Rafael commented some time ago on a quick way to put Macs to rest, long before the launch of the new MacBooks unibody. However, after a few days using the notebook presented at the end of last year, I noticed something different in his behavior whenever the battery runs out.
Before, when a MacBook or MacBook Pro used up its battery, the system went into Sleep mode, with the white light indicating that the computer was still active, requiring only the connection of the outside cable to quickly get back to work. The computer stayed that way until the battery was completely drained, leading to the mode known as Safe Sleep, described in the last paragraph of this Apple support article.
Safe Sleep mode is characterized by the storage of RAM data on the computer's hard disk. This is necessary so that there is no loss of information if the energy that keeps the memory running runs out. For example, if someone unplugs the power cord from an iMac in Sleep, all running data will be lost.
In the new MacBooks, however, Safe Sleep mode seems to come as a standard: when the notebook's battery runs out, it then shuts down, without white light "breathing" or anything.

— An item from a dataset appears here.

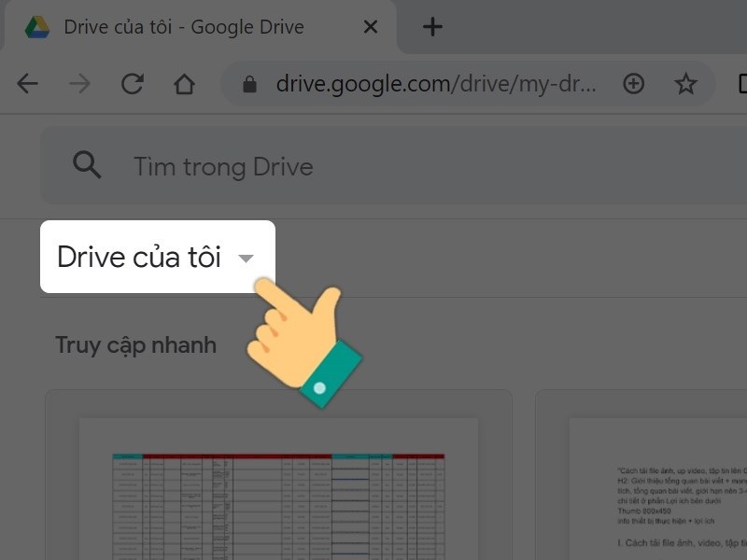
Task: Close the Drive của tôi browser tab
Action: pos(370,26)
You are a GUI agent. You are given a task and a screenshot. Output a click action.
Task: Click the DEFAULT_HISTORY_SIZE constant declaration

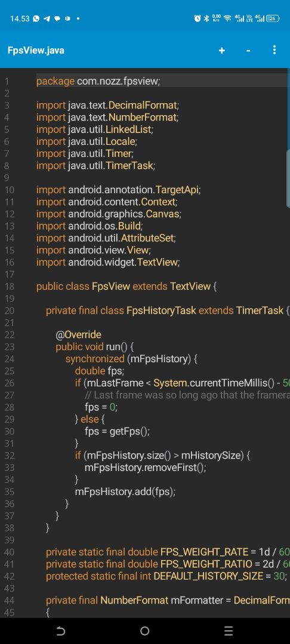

When reconnecting the power cord, it is necessary to press the On / Off button to return the system to the last state before actually hibernating.
On the one hand, such a system guarantees data integrity, but on the other it ends up being a bit boring boot on the computer even with the battery having a minimum charge. In Rafa's tip, you can see the procedure for making the necessary changes to these adjustments, via Terminal.
Another alternative would be to use the free program SmartSleep, with a graphical interface and easier to understand your Mac's rest options, or in the case of the new MacBooks, return to the ?Sleep + Safe Sleep? configuration.